Machine-learning systems can recover protected-class information through facially neutral variables such as school attended, zip code, spending habits, or recommendation patterns facilitating proxy discrimination. Removing protected traits therefore does not prevent discrimination; it often redirects the model toward less obvious proxies. The paper develops this critique through hiring and admissions, where algorithmic screening operates within bottlenecked domains that structure access to future opportunities. In such contexts, predictive models do not merely reflect inequality but can help reproduce it by converting past disadvantage into future exclusion.

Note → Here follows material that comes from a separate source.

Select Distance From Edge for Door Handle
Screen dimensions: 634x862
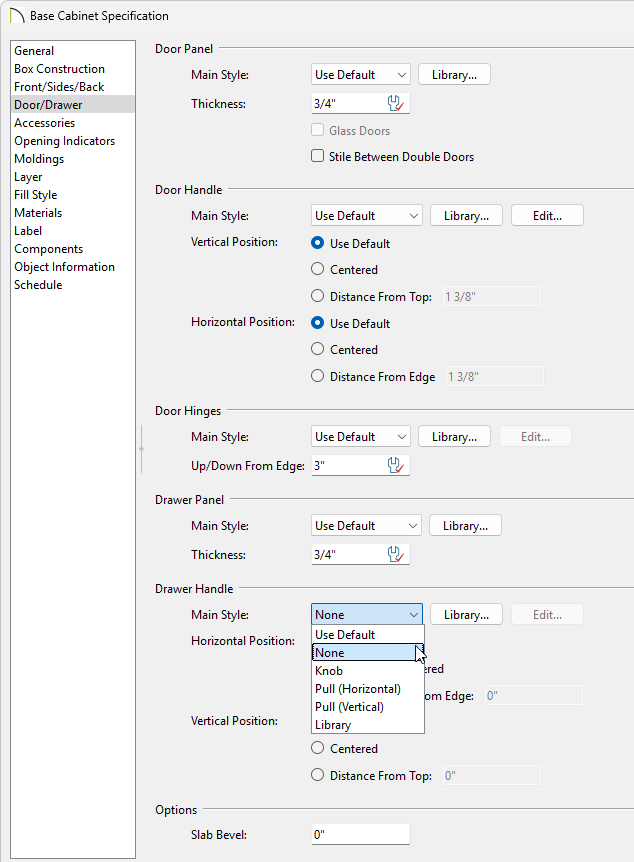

The paper argues that proxy discrimination cannot be solved by accuracy maximisation alone. Technical elimination would be the strongest response where feasible, but proxy discrimination is difficult because accuracy-seeking systems may reconstruct protected status through less visible stand-ins. Governance is therefore the ordinary practical baseline: systems must be constrained by permissible objectives and predictors, record-keeping, transparency, auditability, and contestability. In some bottlenecked domains, however, even governance may be insufficient, and structural restriction or non-deployment may be required. Accuracy may be epistemically valuable, but it cannot by itself settle admissibility where prediction allocates life-shaping opportunities.